Expression of native and truncated forms of the human integrin alpha 1 subunit.

We report here the molecular cloning of cDNAs encoding for the human integrin alpha 1 subunit. The sequence is characteristic of an I domain containing integrin alpha subunit, with a high degree of homology to the rat integrin alpha 1 subunit, including complete identity of the transmembrane and cytoplasmic domains between the two species. The human cDNA directs the expression in mouse NIH 3T3 cells of authentic human alpha 1 protein as demonstrated by the reactivity of this subunit with two human-specific anti-alpha 1 monoclonal antibodies. This exogenous integrin specifically binds to type IV collagen in a Mg(2+)-dependent fashion. We have expressed in both transient systems and in stable cell lines truncated, soluble forms of the human alpha 1 subunit combined with truncated, soluble forms of beta 1 subunits.
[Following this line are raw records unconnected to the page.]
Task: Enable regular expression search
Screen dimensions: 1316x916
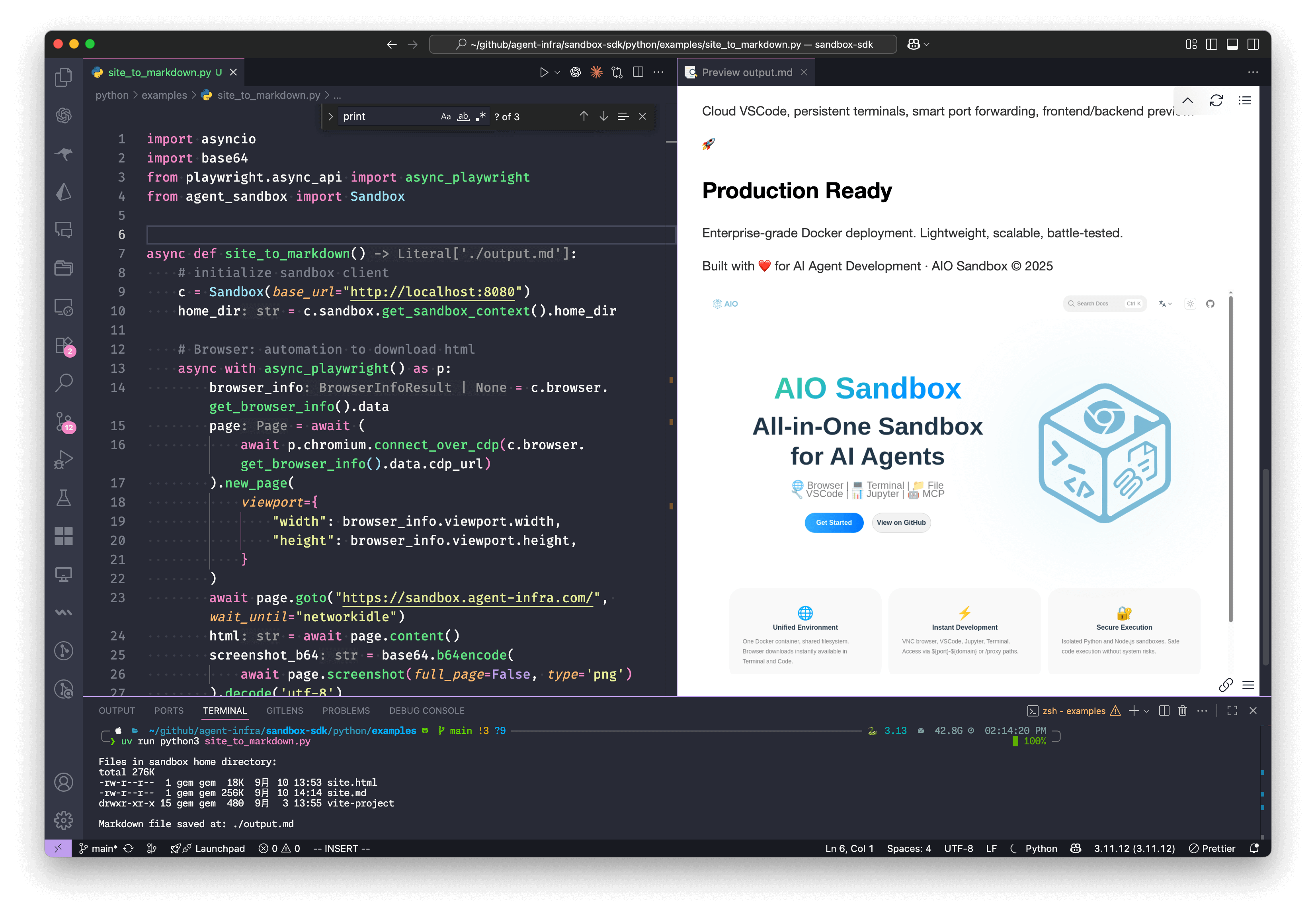Action: (x=482, y=116)
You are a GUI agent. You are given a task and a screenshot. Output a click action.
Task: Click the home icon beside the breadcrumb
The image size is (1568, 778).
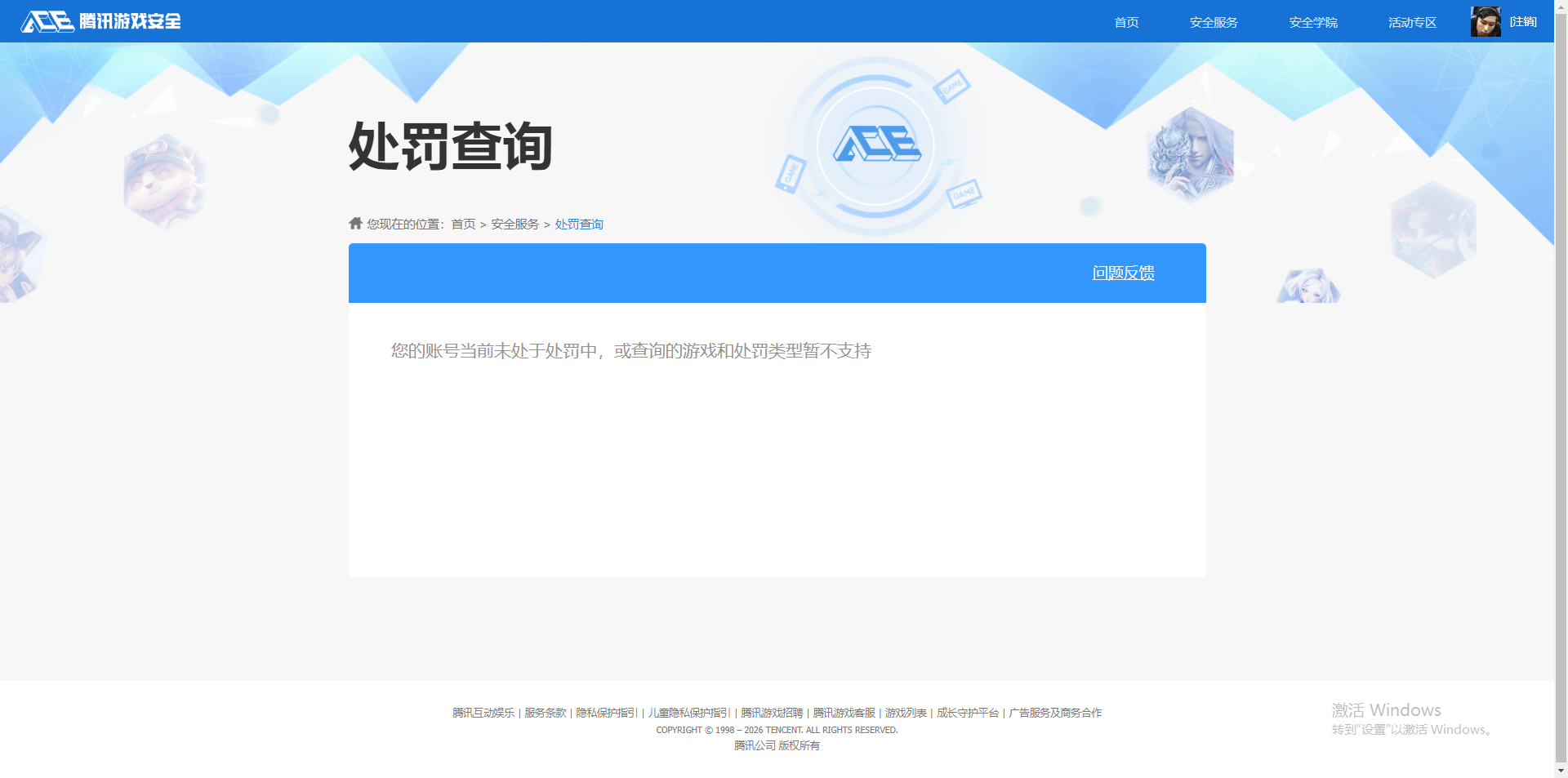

Although soluble beta 1 subunit was found in the media when the corresponding cDNA was used, the secretion of the soluble alpha 1 subunit was found to be dependent on dimerization with soluble beta 1. Co-transfection of truncated human alpha 1 cDNA with truncated forms of either the human or avian beta 1 cDNA led to efficient secretion of alpha 1.beta 1 heterodimers. These soluble heterodimers specifically bind to collagen IV in a manner similar to their full-length counterparts. Biosynthetic studies using stably expressing cell lines demonstrate that the soluble heterodimers and the native heterodimers are formed independently, strongly suggesting that the transmembrane or cytoplasmic domains of alpha and beta subunits are involved in the assembly of native heterodimers.